Effect of co-application of phosphorus fertilizer and in vitro-produced mycorrhizal fungal inoculants on yield and leaf nutrient concentration of cassava

Abstract

The adaptability of cassava to low fertile and marginal soils facilitates its production in subsistent agriculture. As a result, smallholder farmers rarely apply fertilizers. The current yield gap is therefore very large, calling for application of fertilizers and soil amendments to improve its productivity. Field experiments were carried out to assess the potential of partially substituting Phosphorus (P) fertilizers by in vitro-produced arbuscular mycorrhizal fungal (AMF) inoculants in cassava production in two agro-ecologies of Nigeria: Northern Guinea Savanna (Samaru) and Sudan Savanna (Minjibir). The experiments were laid out in a split plot design with P levels (0, 17.5, 35 and 52.5 kg P2O5 ha-1) as main plot and AMF inoculants (Control, Glomygel, Glomygel carrier, Mycodrip, Mycodrip carrier) as subplots. The results in Samaru showed that there was significant interaction between AMF and P in root fresh weight, total biomass and root to shoot ratio. The root fresh weights of the inoculated cassava increased proportionally with application of P. However, highest root fresh weight of cassava inoculated with Glomygel was observed at 35 kg P2O5 ha-1 recording 25% yield increase compared to 52.5 kg P2O5 ha-1 application. Interestingly, Cassava inoculated with Glomygel at 17.5 kg P2O5 ha-1 gave root fresh yield statistically similar to where 35 kg P2O5 ha-1 was applied. This represented a 50% reduction in P fertilizer use. Also, cassava inoculated with Glomygel increased leaf nutrient concentrations, which strongly correlated with the root fresh yield. However, no effects of inoculant carriers were observed in yield and nutrient concentrations. Contrarily, there was no significant treatment effect in Minjibir for nearly all the measured parameters. Cassava yield was however, higher in Minjibir than Samaru probably due to soil fertility and structural differences, which resulted in few observable effects of AMF and P treatments at Minjibir. We conclude that under low P conditions inoculation with in vitro produced AMF inoculants could be employed to reduce P fertilizer requirements for cassava and improve yields, but the variability of the responses as a result of soil heterogeneity and the identity of the fungal strain in the inoculant require further investigations before recommending the practice.

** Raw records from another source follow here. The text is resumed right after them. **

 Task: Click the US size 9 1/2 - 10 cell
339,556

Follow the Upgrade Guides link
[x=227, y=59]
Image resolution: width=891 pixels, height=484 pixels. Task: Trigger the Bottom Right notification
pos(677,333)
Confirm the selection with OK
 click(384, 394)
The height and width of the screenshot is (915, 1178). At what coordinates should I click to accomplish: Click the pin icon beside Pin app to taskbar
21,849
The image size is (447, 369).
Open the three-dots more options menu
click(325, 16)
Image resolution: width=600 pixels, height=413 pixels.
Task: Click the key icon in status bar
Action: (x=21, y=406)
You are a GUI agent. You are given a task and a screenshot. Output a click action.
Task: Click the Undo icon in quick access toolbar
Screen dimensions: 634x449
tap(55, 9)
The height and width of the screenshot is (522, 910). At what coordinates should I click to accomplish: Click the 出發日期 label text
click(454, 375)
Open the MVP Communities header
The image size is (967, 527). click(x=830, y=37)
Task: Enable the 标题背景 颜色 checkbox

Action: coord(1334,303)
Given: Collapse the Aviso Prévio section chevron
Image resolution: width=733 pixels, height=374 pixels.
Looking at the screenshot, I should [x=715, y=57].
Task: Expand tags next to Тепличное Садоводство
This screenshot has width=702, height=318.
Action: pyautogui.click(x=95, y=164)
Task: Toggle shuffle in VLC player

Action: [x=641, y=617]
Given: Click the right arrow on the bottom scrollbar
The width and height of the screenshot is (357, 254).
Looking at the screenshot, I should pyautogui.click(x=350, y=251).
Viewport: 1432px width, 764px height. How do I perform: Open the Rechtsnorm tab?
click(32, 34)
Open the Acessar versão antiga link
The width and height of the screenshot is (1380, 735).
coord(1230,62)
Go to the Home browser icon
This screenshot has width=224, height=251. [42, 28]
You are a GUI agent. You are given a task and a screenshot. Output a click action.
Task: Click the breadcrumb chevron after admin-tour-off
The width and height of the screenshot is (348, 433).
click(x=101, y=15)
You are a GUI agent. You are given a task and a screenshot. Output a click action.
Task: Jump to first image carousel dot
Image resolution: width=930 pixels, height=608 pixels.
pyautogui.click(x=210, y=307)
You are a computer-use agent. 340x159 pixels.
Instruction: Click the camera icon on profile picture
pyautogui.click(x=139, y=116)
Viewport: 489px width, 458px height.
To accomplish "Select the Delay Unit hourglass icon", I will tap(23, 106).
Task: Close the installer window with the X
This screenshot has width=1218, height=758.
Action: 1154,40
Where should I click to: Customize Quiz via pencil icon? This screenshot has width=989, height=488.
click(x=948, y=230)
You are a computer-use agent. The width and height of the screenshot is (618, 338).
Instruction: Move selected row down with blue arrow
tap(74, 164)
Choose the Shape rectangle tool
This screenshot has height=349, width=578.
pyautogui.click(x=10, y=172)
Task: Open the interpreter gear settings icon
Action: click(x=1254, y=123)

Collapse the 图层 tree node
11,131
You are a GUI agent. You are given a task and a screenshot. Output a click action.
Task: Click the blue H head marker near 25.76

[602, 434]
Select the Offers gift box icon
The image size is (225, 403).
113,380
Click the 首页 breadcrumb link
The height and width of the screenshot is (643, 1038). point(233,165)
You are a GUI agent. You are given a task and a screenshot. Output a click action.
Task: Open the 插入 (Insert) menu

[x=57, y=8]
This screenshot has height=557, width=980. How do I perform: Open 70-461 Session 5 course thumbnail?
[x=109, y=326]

Fig 1. Effects of different levels of P fertilizer application and inoculation with AMF on cassava root fresh weight in Samaru.

Fig 2. Effects of different levels of P fertilizer application and inoculation with AMF on cassava root: Shoot ratio in Samaru.

Fig 3. Effects of different levels of P fertilizer application and inoculation with AMF on total cassava biomass in Samaru.

Fig 4. Main P treatment effects on leaf macronutrient concentrations in cassava.

(a) Mean leaf N concentration (b) Mean leaf P concentration and (c) Mean leaf K concentration at both trial sites (Samaru and Minjibir) averaged over all the inoculation levels for the four different P fertilizer levels.

Fig 5. Main inoculation treatment effects on leaf macronutrient concentrations in cassava.

(a) Mean leaf N concentration (b) Mean leaf P concentration and (c) Mean leaf K concentration at both trial sites ((Samaru and Minjibir) averaged over all P treatment- levels for the five inoculation levels.

Fig 6. Percentage of root length colonized by AMF in cassava at the Samaru trial site.

(a) Main P treatment effect; (b) main inoculation treatment effect.

Fig 7. Mean mycorrhizal response of cassava for the different inoculation levels at Samaru across the different P levels.